What the exercise asks - Please find every line in the entries below that contains the string "axis", and copy it.

Dataset entries -
========================================================================

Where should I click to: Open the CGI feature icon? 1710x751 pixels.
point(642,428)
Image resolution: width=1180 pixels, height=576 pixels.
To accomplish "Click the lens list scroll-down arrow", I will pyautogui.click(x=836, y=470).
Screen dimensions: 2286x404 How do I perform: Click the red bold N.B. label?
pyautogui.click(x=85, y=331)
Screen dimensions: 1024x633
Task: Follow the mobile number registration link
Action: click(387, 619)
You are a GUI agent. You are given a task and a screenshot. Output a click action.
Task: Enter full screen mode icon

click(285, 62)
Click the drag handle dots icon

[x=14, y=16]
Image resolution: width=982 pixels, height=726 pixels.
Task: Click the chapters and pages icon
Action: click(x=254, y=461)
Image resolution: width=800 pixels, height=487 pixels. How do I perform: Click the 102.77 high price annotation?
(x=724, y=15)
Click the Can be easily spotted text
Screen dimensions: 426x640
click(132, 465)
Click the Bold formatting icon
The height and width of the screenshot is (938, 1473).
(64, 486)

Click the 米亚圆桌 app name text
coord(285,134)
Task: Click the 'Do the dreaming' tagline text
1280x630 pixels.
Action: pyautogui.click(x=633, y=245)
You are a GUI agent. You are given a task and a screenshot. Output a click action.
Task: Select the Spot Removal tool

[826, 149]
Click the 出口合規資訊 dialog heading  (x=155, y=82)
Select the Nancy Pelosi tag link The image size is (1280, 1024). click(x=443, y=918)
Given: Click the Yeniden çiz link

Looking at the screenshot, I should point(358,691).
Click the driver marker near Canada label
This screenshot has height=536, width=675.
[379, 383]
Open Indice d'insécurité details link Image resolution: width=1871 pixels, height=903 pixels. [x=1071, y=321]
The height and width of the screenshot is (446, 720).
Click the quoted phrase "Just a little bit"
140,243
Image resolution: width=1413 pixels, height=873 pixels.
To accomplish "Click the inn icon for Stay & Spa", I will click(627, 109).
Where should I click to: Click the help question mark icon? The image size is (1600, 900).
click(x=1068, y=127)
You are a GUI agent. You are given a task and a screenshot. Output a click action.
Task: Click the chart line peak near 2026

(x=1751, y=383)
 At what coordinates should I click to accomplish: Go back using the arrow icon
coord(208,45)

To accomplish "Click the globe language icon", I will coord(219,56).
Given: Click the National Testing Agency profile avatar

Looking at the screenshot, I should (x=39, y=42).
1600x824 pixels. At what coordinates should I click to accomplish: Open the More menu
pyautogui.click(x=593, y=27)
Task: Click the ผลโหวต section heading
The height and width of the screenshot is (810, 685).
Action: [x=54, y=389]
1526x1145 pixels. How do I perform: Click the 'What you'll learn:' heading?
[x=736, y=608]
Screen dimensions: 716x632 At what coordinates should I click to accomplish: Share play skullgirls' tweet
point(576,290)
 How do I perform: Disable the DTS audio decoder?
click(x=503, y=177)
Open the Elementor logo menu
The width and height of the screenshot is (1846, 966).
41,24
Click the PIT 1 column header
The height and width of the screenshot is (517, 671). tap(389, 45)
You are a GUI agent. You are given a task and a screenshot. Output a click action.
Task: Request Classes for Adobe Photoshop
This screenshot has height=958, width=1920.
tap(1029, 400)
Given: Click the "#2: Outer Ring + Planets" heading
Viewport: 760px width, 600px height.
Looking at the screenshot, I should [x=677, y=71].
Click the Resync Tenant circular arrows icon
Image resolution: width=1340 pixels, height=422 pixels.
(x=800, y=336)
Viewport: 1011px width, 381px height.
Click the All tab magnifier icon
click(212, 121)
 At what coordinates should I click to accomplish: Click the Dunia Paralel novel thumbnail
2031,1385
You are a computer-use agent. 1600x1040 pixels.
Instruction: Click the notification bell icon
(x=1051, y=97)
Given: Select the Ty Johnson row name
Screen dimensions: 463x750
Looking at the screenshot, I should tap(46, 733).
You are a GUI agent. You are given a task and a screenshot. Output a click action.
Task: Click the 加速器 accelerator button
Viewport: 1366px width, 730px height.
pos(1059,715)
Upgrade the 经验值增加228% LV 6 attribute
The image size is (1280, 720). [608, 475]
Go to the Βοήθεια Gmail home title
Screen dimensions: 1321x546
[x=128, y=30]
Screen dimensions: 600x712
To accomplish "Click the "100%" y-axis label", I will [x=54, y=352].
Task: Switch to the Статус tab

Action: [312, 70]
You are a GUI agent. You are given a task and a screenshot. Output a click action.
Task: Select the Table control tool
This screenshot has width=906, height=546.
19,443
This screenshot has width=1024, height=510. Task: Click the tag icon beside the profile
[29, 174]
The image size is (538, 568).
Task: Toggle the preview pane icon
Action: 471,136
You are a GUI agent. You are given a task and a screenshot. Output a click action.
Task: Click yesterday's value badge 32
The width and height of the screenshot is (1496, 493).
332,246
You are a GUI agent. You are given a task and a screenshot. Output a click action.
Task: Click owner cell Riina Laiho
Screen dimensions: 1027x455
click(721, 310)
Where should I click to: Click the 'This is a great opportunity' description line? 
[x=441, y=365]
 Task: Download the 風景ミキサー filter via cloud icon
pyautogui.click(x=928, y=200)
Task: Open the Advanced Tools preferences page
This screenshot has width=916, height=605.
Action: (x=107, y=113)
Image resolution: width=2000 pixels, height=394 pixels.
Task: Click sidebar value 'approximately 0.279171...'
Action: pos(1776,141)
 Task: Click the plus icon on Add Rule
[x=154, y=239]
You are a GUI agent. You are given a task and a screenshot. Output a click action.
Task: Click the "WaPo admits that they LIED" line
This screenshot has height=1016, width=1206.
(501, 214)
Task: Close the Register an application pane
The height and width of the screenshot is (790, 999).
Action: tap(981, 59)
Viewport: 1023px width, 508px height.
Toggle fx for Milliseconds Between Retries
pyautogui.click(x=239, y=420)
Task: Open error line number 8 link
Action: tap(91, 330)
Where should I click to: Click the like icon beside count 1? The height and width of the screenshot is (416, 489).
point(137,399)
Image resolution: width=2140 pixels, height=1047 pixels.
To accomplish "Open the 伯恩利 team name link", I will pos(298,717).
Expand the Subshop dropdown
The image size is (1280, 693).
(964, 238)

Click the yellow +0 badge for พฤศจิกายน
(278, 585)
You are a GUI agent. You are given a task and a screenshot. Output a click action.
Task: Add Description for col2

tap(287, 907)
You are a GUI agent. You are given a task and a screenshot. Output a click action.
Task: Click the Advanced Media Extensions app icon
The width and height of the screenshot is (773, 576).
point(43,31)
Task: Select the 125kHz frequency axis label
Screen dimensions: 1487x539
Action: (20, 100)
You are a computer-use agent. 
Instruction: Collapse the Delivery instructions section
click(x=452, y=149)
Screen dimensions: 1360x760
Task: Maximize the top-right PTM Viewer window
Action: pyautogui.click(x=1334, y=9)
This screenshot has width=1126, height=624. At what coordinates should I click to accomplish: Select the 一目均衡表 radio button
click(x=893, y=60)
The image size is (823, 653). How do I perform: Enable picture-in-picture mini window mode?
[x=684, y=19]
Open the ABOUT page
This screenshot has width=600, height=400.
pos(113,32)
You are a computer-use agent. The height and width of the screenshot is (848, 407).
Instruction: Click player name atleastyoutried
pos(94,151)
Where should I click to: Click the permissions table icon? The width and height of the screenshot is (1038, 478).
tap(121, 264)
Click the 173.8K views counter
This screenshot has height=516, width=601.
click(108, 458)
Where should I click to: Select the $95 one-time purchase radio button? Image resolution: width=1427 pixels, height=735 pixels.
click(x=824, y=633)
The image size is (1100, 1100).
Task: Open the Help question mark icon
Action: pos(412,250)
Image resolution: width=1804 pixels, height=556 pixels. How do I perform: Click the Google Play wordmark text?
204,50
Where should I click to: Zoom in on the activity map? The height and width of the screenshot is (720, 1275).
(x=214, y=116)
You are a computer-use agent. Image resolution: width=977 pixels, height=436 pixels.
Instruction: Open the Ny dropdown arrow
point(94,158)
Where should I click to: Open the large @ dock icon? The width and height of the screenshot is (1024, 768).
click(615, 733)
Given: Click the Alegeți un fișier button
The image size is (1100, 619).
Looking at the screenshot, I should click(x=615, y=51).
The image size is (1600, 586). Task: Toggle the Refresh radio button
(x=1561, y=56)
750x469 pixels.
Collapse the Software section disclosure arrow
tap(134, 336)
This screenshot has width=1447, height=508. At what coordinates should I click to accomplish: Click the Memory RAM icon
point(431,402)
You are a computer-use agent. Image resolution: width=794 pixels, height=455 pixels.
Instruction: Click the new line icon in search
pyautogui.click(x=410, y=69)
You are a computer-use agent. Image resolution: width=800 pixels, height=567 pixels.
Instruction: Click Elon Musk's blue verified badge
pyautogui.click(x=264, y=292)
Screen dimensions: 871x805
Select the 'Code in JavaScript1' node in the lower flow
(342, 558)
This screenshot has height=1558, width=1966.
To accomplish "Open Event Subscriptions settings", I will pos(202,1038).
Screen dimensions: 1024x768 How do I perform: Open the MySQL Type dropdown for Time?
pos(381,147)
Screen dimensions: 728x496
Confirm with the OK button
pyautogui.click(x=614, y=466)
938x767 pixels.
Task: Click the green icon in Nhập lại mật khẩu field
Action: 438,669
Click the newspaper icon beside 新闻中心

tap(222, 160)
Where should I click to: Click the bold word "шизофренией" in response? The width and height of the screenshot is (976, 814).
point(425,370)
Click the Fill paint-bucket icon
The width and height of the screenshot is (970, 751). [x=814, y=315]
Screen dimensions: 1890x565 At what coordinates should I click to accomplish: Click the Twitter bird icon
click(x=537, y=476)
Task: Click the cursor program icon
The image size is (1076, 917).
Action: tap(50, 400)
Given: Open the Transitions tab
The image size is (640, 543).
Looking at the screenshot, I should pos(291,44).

========================================================================

Response -
To accomplish "Click the "100%" y-axis label", I will [x=54, y=352].
Task: Select the 125kHz frequency axis label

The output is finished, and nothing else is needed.